The Civil War continues unabated. When will the US leave?
BAGHDAD, July 21 (Reuters) - Iraqi leaders have all but given up on holding the country together and, just two months after forming a national unity government, talk in private of "black days" of civil war ahead.

Signalling a dramatic abandonment of the U.S.-backed project for Iraq, there is even talk among them of pre-empting the worst bloodshed by agreeing to an east-west division of Baghdad into Shi'ite and Sunni Muslim zones, senior officials told Reuters.

Tens of thousands have already fled homes on either side.

"Iraq as a political project is finished," one senior government official said -- anonymously because the coalition under Prime Minister Nuri al-Maliki remains committed in public to the U.S.-sponsored constitution that preserves Iraq's unity.
Unbelievable. With American forces basically resigned to "force protection" (that is, staying put on their bases with limited activity) there's no point to keeping them in-country anyway. All the US has managed to do - in 3 years of war - is to create a giant black hole at the center of the Muslim world.
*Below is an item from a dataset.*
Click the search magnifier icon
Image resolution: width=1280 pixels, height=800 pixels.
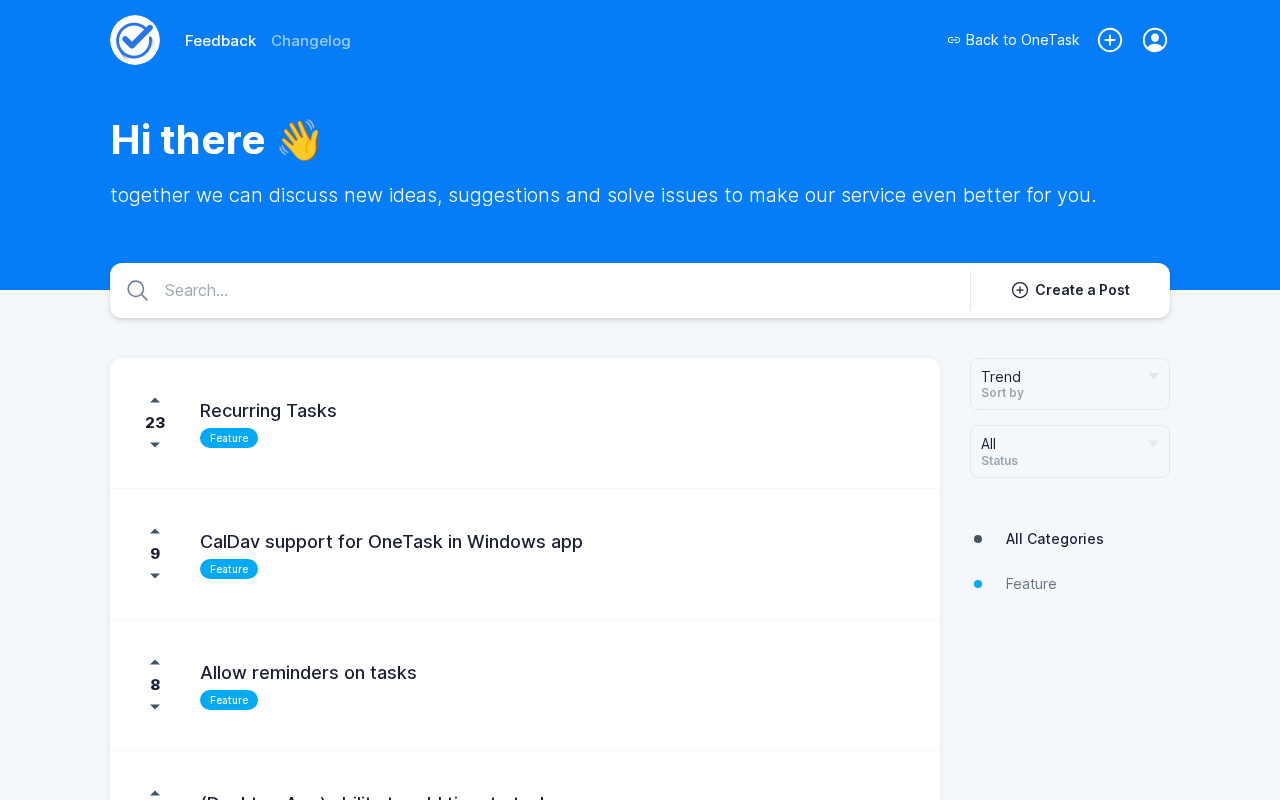(x=138, y=290)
Oh, but don't worry, I'm sure this won't have any lasting effects.

1 comment:

Anonymous said...

But the question is whether an evacuation of U.S. forces would allow the insurgency to gain control of the government. There are no Iraqi security forces to control Al Qaeda at the moment. Meanwhile, Sunni and Shiites may start a civil war in the absence of the Americans. And finally, the irony of it all is that the U.S. has tried to install "democracy" upon a people that prosper more under tyrannical rule. The best solution for Iraq would be to install a moderate Islamist dictator.